» **Work item**
Having located "Instruction: Open the Kitchen sidebar panel" in the listing below, write out its line and every following line exactly, last line included, without the pictures.

============

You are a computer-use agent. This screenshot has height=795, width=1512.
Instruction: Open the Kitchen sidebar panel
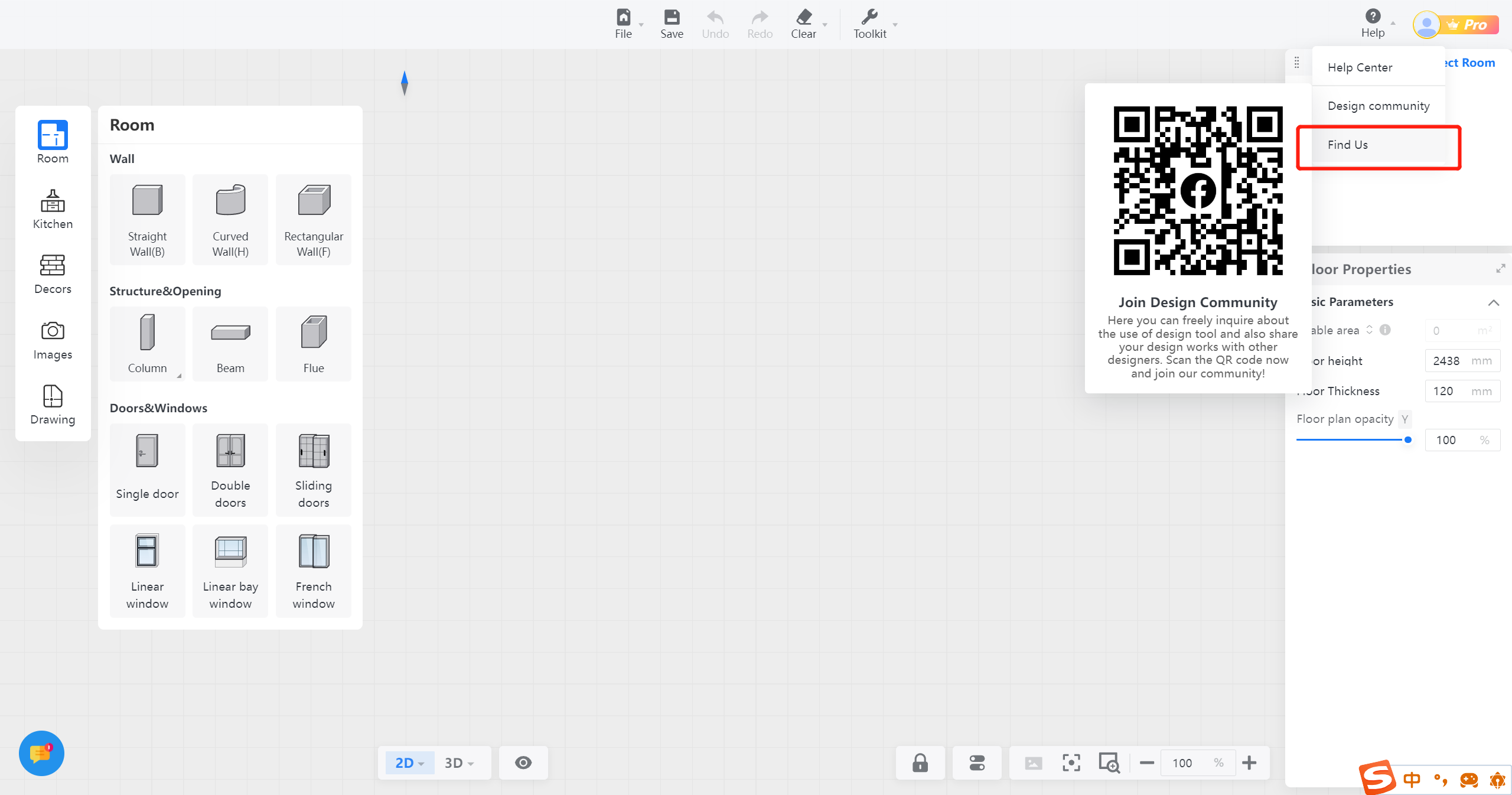tap(53, 209)
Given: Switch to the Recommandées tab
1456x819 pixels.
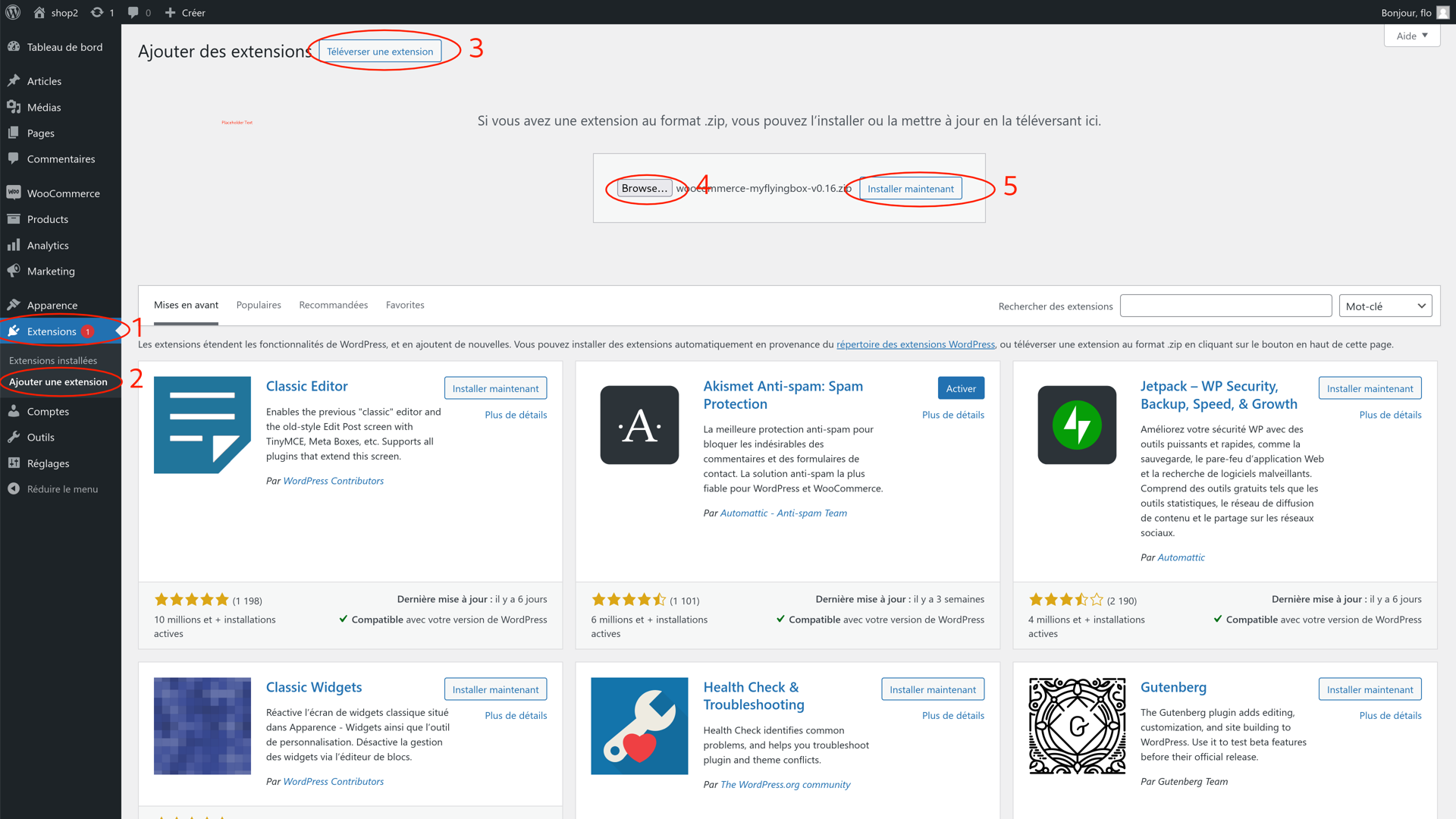Looking at the screenshot, I should pos(333,305).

============

» **Exercise output**
Instruction: Open the Kitchen sidebar panel
tap(53, 209)
Given: Switch to the Recommandées tab
1456x819 pixels.
Looking at the screenshot, I should pos(333,305).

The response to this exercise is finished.